> _YOUR TASK_
Your answer must be an exact copy of the lines from the one containing "You are a GUI" through the last line of the records below, with no pictures; please include nothing else.
(Beginning of DATA EXCERPTS)
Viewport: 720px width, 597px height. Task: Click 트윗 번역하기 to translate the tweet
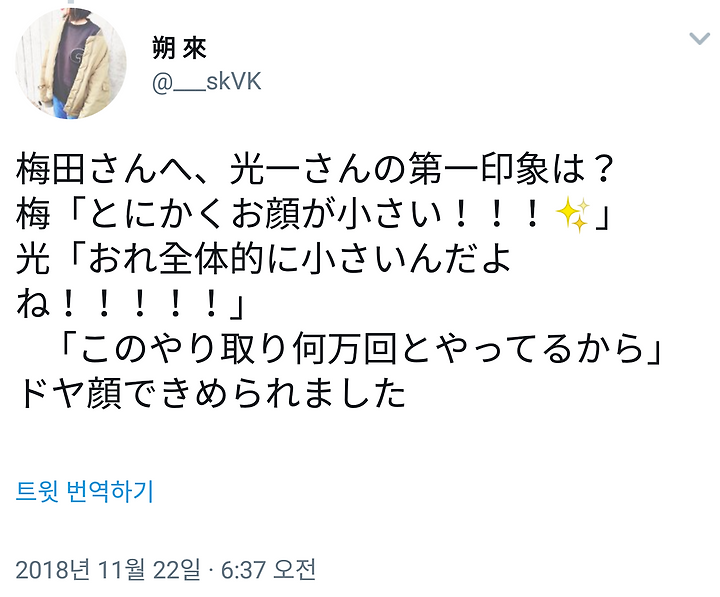click(x=84, y=491)
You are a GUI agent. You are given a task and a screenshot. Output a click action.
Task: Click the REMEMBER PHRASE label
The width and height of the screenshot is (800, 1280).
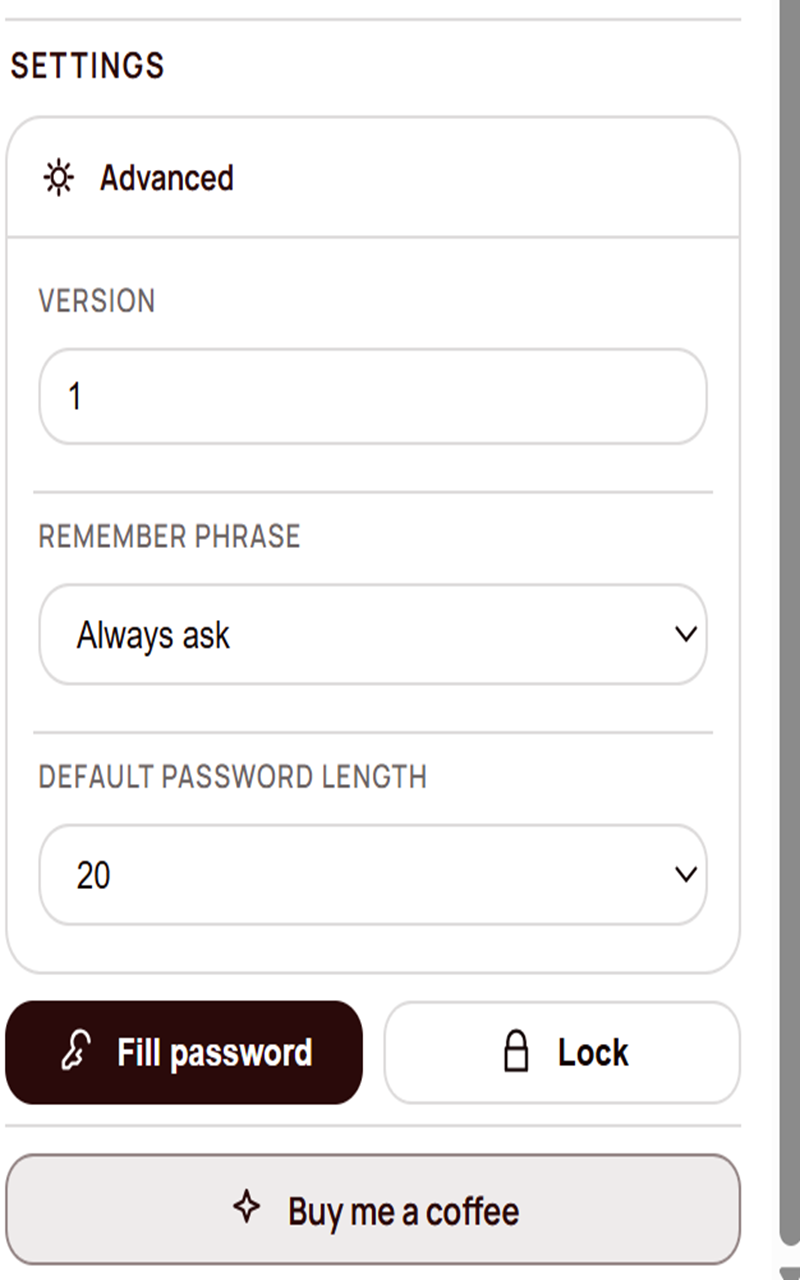click(168, 536)
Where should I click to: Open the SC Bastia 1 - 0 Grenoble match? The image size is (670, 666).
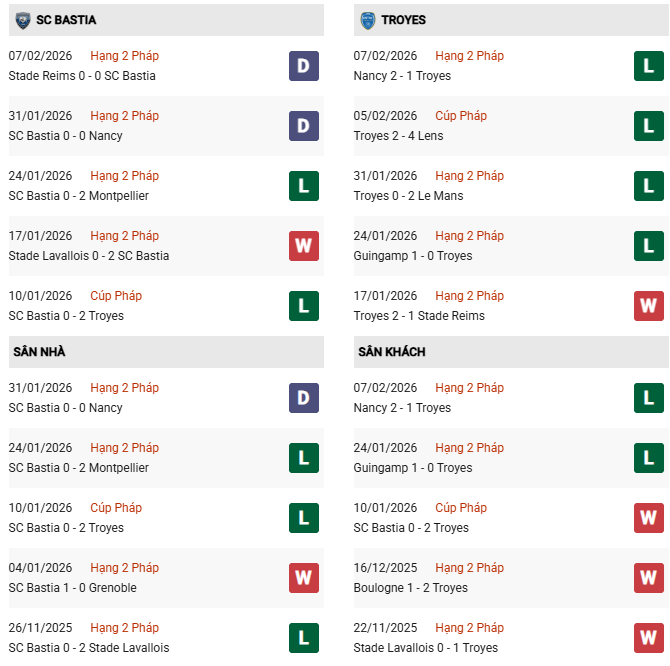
(End of DATA EXCERPTS)
> _EXERCISE SOLUTION_
You are a GUI agent. You are given a task and a screenshot. Output a click action.
Task: Click the REMEMBER PHRASE label
The width and height of the screenshot is (800, 1280).
click(168, 536)
Where should I click to: Open the SC Bastia 1 - 0 Grenoble match? The image size is (670, 666).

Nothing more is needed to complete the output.